From the line that includes "You are a GUI" to the last line of the records that follow, copy every line exactly and nothing more, omitting pictures.
(Extracted data Opens)
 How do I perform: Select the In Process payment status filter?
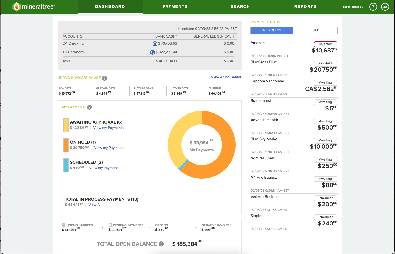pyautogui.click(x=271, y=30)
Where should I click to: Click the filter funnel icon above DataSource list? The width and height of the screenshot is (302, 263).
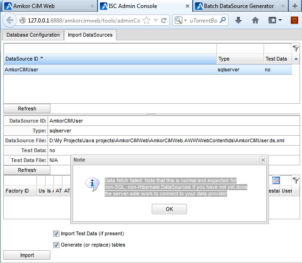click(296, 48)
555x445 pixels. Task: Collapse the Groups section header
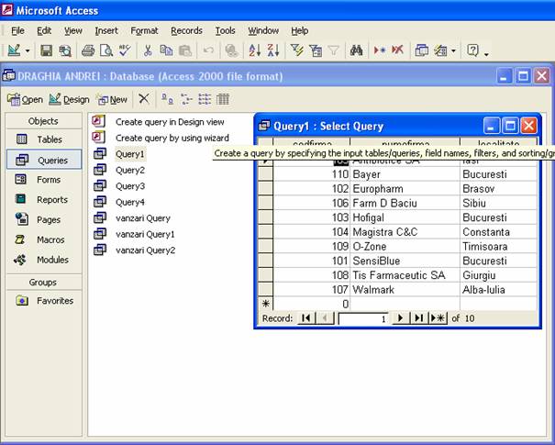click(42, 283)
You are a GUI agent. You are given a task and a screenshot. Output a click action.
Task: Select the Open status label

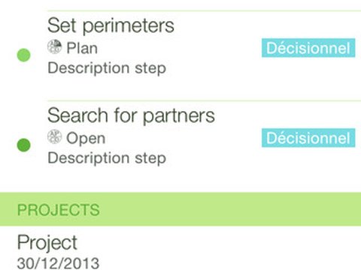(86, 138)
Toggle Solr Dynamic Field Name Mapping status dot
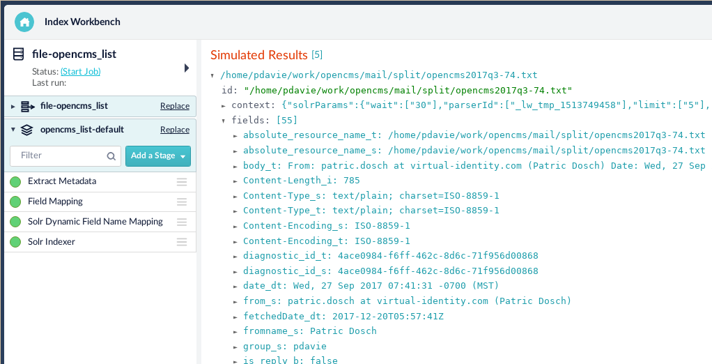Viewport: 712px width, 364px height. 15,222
(Extracted data Closes)
#### Response area:
You are a GUI agent. You are given a task and a screenshot. Output a click action.
Task: Select the Open status label

(86, 138)
Toggle Solr Dynamic Field Name Mapping status dot
Viewport: 712px width, 364px height. 15,222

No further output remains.